Blepharospasm is often misdiagnosed by GPs. Conditions that blepharospasm is commonly mistaken for include:
- Dry eye,
- Eye strain / tired eyes / tic (e.g. from overuse of computer or reading)
- Myasthenia Gravis
- Psychological problem
Indicators for a GP that the diagnosis may be blepharospasm rather one of these other conditions include:
- Does not respond to dry eye treatment
- Does not clear up over time
- Dark glasses may ease symptoms
- Symptoms sometimes respond to sensory tricks such as touching the corner of the eye or side of face
Treatment for blepharospasm usually involves regular injections , using a tiny needle, administered either by a neurologist or ophthalmologist and/or oral medication can also be prescribed. Some people find relief by applying light pressure to particular points on their face; symptoms of blepharospasm can also be reduced by wearing dark glasses or wearing a hat with a peak. It is very much an individual experience.

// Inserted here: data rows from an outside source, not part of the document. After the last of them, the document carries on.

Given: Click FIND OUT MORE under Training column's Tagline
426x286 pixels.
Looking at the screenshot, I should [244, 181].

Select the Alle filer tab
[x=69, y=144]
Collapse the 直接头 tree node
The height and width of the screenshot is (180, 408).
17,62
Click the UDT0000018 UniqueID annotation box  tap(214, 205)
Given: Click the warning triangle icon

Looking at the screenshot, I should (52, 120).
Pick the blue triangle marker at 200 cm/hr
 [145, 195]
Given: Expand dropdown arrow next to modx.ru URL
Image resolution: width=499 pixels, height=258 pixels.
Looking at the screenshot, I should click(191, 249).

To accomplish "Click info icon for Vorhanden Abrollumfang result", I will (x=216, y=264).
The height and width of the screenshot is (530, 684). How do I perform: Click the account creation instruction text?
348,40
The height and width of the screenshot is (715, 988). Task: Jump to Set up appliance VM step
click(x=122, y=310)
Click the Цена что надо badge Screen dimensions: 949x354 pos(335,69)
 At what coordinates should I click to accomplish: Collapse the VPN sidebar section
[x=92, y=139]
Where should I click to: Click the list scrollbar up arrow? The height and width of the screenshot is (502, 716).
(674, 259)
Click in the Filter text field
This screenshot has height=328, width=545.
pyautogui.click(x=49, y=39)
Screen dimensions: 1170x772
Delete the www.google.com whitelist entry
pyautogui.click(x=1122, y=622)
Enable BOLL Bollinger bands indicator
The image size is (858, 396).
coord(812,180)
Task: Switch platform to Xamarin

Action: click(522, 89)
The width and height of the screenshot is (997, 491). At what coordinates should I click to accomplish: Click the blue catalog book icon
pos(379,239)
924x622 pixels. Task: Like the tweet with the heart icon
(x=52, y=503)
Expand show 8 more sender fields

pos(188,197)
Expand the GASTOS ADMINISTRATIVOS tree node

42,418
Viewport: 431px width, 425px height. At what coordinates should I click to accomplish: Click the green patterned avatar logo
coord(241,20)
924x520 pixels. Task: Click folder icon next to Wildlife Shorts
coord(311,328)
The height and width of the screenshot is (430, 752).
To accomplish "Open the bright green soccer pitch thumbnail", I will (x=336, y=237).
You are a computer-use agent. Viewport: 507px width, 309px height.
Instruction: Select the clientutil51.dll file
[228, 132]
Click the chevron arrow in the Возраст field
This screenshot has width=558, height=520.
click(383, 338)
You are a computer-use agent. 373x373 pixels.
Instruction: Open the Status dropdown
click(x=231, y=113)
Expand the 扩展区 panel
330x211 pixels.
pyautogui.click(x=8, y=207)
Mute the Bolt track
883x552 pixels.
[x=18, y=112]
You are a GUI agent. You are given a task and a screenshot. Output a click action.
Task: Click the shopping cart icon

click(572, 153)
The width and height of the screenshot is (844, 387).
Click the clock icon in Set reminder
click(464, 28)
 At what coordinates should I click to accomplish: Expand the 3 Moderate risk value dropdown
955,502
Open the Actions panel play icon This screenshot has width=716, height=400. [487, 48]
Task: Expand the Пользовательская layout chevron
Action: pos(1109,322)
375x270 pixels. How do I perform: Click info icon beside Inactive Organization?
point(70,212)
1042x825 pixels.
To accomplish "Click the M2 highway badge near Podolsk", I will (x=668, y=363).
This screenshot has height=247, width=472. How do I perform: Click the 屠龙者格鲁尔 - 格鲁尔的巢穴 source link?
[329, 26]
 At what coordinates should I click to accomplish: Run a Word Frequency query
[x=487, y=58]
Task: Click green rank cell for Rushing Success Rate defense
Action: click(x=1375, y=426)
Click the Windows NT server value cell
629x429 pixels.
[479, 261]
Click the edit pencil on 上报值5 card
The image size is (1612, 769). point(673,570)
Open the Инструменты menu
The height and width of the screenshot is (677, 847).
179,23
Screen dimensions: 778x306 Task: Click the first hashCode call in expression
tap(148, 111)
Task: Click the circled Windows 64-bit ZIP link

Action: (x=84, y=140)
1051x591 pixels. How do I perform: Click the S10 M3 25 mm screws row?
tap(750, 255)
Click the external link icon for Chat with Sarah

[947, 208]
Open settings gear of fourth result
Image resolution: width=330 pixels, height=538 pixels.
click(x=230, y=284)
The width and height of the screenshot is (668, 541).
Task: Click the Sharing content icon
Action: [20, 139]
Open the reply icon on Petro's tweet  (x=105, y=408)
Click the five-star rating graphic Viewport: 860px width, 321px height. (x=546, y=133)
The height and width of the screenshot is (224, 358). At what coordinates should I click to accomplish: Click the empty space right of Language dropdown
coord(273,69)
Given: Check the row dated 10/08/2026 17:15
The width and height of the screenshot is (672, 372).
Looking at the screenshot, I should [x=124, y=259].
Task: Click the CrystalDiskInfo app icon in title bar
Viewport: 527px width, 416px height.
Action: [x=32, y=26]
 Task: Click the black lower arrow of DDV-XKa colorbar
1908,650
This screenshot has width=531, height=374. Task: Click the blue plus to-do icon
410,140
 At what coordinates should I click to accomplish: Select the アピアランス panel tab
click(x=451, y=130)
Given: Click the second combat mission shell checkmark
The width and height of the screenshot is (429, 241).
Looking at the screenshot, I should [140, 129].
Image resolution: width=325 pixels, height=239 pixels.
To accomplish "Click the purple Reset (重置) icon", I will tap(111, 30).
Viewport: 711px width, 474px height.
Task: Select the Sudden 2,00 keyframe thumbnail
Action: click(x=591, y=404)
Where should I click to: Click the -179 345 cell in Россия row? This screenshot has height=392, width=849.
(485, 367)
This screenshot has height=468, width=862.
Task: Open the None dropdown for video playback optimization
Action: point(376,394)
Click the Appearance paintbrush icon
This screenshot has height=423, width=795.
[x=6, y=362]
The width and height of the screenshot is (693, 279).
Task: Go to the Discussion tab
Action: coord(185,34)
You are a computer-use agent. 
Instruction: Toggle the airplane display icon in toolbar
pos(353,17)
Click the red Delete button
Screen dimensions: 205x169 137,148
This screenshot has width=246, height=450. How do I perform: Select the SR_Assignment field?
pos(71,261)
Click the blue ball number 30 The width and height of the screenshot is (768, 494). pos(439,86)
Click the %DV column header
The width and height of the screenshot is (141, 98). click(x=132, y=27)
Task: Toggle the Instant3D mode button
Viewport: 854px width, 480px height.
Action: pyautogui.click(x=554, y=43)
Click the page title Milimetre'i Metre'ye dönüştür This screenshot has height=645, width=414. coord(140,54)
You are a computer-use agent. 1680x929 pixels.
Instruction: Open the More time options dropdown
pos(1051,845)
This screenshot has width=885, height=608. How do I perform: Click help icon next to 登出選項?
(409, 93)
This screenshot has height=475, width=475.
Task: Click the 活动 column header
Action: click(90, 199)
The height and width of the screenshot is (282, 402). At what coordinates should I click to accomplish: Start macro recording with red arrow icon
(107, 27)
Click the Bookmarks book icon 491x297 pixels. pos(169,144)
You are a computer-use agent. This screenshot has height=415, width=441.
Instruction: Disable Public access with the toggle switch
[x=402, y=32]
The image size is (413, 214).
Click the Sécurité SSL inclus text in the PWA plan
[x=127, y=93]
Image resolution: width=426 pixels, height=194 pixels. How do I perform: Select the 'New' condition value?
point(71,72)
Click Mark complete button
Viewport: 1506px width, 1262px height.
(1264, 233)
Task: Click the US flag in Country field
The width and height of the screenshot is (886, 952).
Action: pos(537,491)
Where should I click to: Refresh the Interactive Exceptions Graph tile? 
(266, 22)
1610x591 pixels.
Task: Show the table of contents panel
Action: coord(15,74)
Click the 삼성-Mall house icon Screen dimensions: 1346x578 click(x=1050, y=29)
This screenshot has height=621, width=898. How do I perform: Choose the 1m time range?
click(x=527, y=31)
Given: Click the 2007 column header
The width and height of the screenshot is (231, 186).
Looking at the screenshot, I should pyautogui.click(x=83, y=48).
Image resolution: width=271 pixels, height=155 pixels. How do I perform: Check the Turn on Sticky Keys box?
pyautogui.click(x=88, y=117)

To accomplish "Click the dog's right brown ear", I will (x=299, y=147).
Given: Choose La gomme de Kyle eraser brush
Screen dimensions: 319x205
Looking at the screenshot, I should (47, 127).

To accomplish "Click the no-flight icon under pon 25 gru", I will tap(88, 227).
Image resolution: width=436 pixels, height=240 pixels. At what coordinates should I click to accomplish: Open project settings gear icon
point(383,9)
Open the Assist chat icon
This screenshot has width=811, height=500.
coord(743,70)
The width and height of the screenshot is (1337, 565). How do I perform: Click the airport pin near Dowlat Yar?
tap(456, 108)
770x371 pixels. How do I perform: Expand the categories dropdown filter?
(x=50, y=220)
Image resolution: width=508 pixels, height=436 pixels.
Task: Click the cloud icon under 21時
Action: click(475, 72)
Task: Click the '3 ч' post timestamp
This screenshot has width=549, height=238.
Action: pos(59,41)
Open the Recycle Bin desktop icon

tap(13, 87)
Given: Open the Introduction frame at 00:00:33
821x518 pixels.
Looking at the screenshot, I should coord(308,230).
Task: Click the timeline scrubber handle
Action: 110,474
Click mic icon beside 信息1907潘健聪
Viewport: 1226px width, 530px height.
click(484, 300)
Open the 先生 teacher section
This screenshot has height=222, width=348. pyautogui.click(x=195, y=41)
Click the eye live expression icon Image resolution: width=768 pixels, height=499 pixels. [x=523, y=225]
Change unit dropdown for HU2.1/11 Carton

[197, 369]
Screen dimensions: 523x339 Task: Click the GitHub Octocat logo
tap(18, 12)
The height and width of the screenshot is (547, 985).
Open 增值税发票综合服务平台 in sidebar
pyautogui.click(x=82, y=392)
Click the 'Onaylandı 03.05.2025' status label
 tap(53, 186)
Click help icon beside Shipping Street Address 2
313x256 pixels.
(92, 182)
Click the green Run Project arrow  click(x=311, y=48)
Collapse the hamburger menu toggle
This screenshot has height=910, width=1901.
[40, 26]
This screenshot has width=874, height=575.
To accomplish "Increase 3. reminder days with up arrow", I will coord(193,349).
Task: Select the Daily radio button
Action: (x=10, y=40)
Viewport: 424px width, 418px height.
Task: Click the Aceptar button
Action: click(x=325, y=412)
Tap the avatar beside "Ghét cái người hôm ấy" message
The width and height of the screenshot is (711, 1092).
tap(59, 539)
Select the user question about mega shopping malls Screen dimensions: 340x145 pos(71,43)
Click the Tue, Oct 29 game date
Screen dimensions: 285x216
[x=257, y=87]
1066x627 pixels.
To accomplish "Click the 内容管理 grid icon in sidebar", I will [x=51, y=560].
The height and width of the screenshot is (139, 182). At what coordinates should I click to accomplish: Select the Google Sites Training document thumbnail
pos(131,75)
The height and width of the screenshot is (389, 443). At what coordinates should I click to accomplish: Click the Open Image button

Unfortunately there is currently no cure for blepharospasm. However, in the vast majority of cases, dystonia does not impact intelligence or shorten a person's life span. Most people do manage to develop successful strategies for living with dystonia combining treatment with pain control and sensory tricks.
Last reviewed March 2012
The Dystonia Society provides the information on this page as general information only. It is not intended to provide instruction and you should not rely on this information to determine diagnosis, prognosis or a course of treatment. It should not be used in place of a professional consultation with a doctor.
The Dystonia Society is not responsible for the consequences of your decisions resulting from the use of this information, including, but not limited to, your choosing to seek or not to seek professional medical care, or from choosing or not choosing specific treatment based on the information. You should not disregard the advice of your physician or other qualified health care provider because of any information you receive from us. If you have any health care questions, please consult the relevant medical practitioner.